#### [Task details]
Please continue the travel account of birding at Muyuna Lodge near Iquitos, picking up after its last sentence and not the data that follows it.

#### [Page extract]
>>>>>

I wonder
exactly when the jungle became the rainforest. George of the Rainforest just doesn’t sound right. Nor does “It’s a rainforest out there.” But it’s not so bad to stay in a "rainforest" lodge and that’s why we, and so many others, go to Iquitos. Our decision to fly to Iquitos
from Pucallpa was actually a no-brainer.
When we compared the $95 airfare to a five-day river voyage with bad
food, heat and mosquitoes it was no contest.
Once in
Iquitos you have many options; cruise or lodge, upriver or down, luxury or
budget, 3 days to a full week. And
if you can’t make up your mind there are countless guides, would be guides and
street touts waiting to help you. We selected
Muyuna Lodge, 140 km upriver from Iquitos on the Yanayacu River. It was far enough from Iquitos that
there was still primary forest and we could customize our activities to focus
on birding. The cost for 5 days
with a dedicated bird guide was more than we wanted to pay but in retrospect it
was worth every penny. We boarded
the speedboat around 9:30 and were at the lodge in time for lunch. The first thing we learned was that the
food would be good, plentiful and varied.
Second was that our room was quite comfortable. Most important, we had our own boat and
guide. Moises really knows the birds of the Amazon and by evening we had seen
20 new species.
Wednesday morning we were out before six for
some early birding by boat. After
breakfast we went out again until lunch.
One to three is siesta time for the birds and guests alike and the
hammocks got a workout. Then we went
out again until dark around five. There is much more than birds to see. Both gray and pink Amazon River dolphins are common in the river, giant lily pads in the lakes and there are 11 species of monkeys. And sloths, the 3-toed kind. Other guests visited local villages, fished for piranhas and learned about medicinal plants.

<<<<<

#### [Given information]
>>>>>

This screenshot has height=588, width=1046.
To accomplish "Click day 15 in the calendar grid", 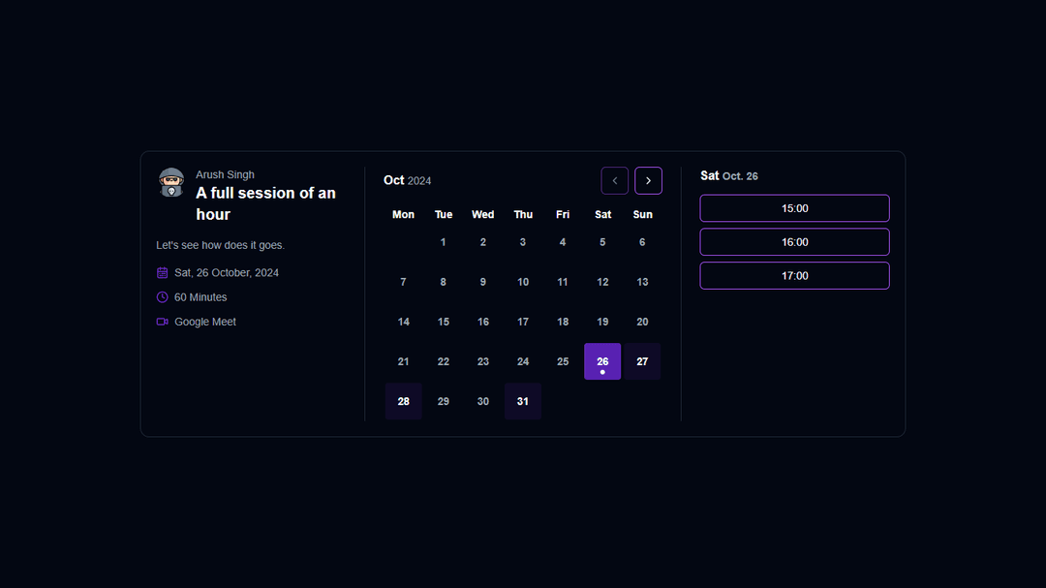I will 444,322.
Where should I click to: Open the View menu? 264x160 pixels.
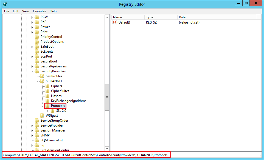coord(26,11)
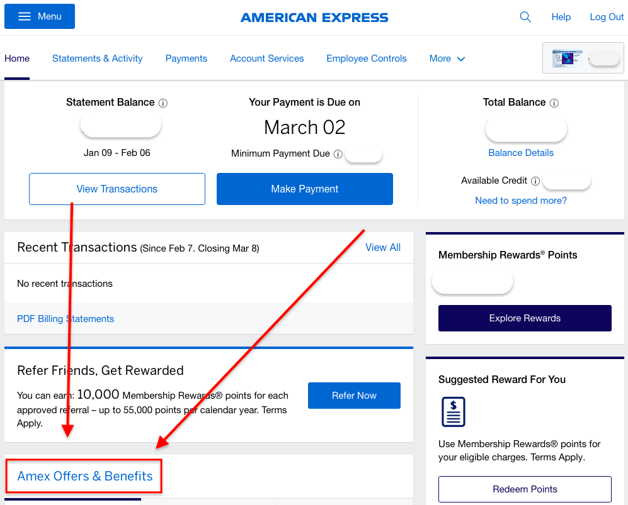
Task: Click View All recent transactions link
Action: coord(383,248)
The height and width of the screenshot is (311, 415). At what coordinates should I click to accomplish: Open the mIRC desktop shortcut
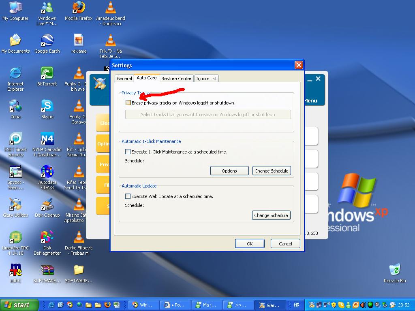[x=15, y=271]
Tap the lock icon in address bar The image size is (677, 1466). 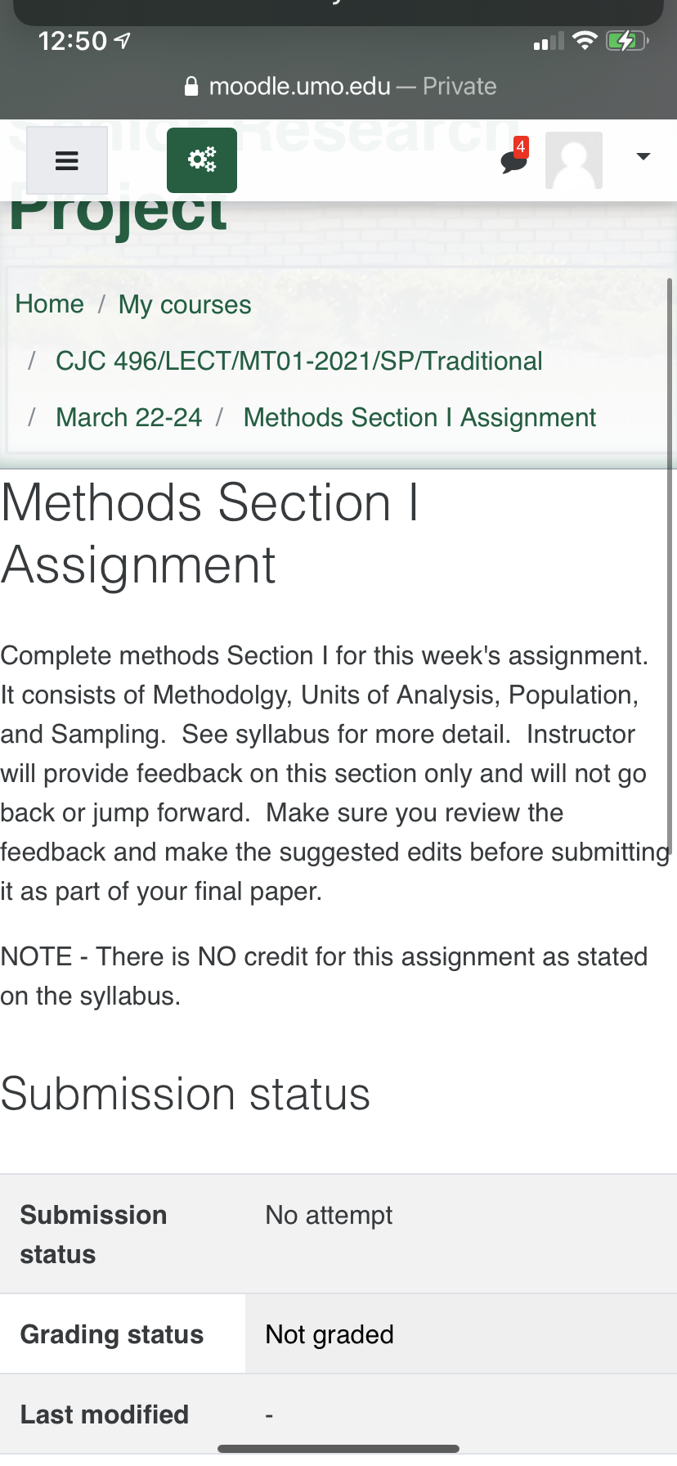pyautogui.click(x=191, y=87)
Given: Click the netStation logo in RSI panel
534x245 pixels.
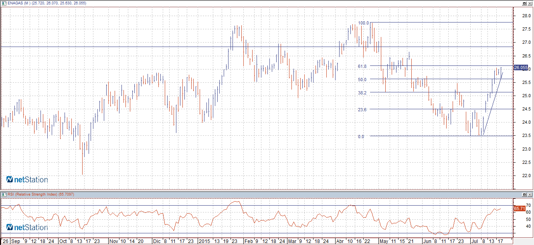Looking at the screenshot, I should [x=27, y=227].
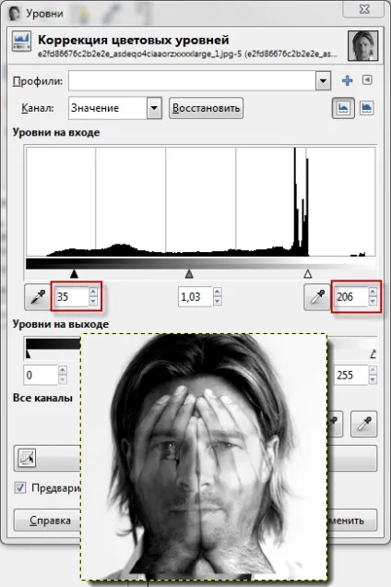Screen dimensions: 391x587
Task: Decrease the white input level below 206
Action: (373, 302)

<<<<<
>>>>>

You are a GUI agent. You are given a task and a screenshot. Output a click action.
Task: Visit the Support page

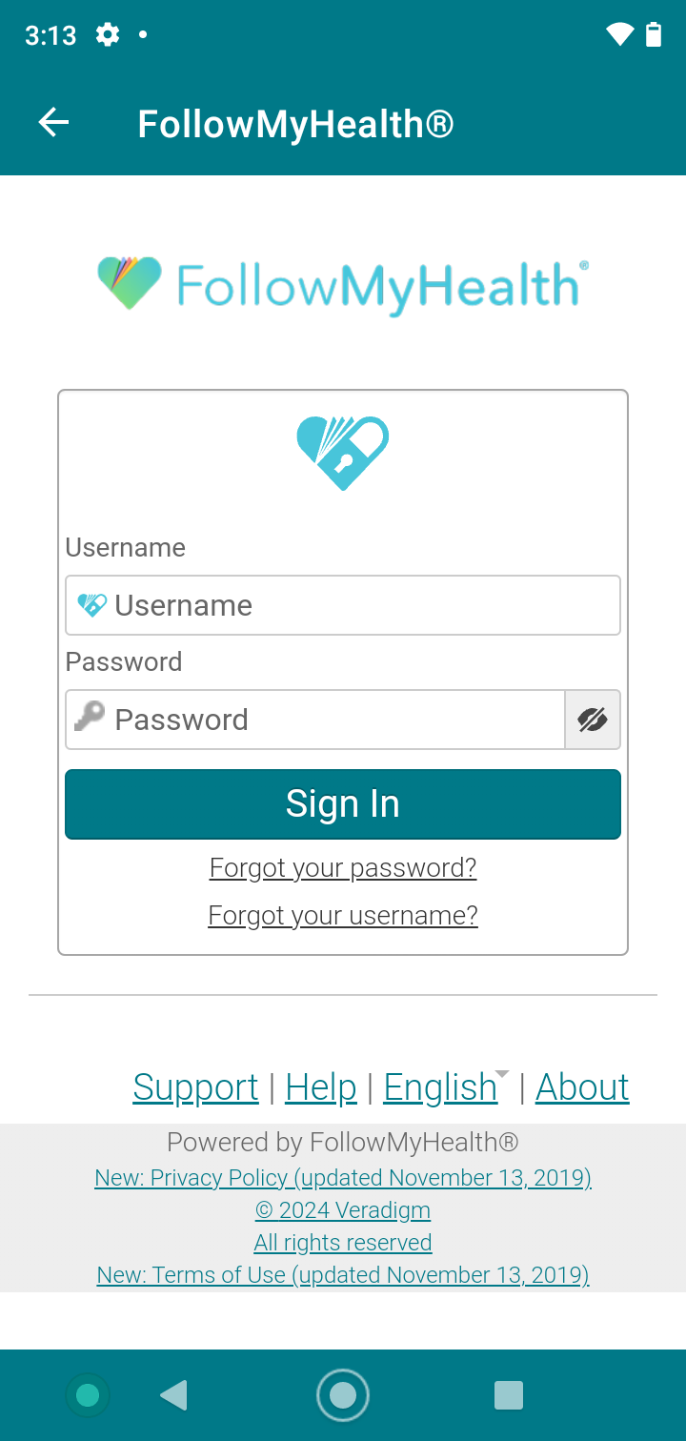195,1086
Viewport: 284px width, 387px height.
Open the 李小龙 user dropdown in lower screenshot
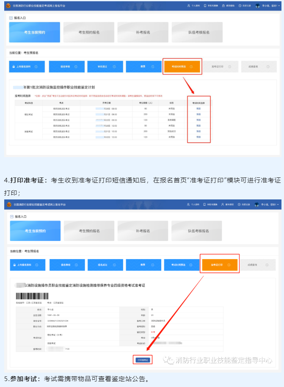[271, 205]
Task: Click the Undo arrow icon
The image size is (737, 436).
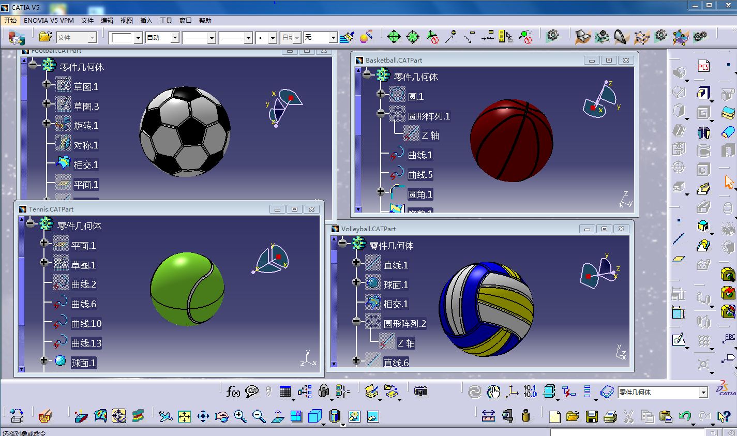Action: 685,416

<<<<<

#### [Solved exercise]
It required
different tactics to see our target bird, the wattled-curassow. We left at 5:30 in the foggy pre-dawn towing a canoe. We picked up Rene and his dugout canoe
at the next village. He and Moises
teamed up to draw attention to the plight of the nearly extinct
wattled-curassow and convinced the villagers not to kill and eat them. Rene usually works with Carla, a
Peruvian ornithologist, who is in town on a resupply mission so he was free to
guide us. In the dry
season our route would have been a hiking trail but we needed canoes in today’s
high water to weave among the trees.
Moises and Rene paddled from the bows, alternating between using
ace-of-spades shaped paddles and razor sharp machetes. Our dugout was smaller and squeeze
through places where Connie and Moises got stuck.
It was too
dark to take many photos in the forest and the canoe wasn’t very stable so we
just sat back and enjoyed the forest for the three hours it took to reach ‘terra
firma’ where the birds live. When
Rene finally heard them we changed boats for boots and stalked them Indian
style. We spooked a couple from
their perches high in the trees before Moises spotted a female sitting on a
branch staring back at us. Connie
did a great job of enhancing my photos shot at maximum aperture and ISO
1250. It was a long and sweaty
morning but worth the effort. Back
at the lodge everyone – guests, guides, and kitchen staff – stopped by to look
at our photos as Connie took advantage of the electricity to download and edit
them. The highlight was the
wattled-curassow, which many had never seen before.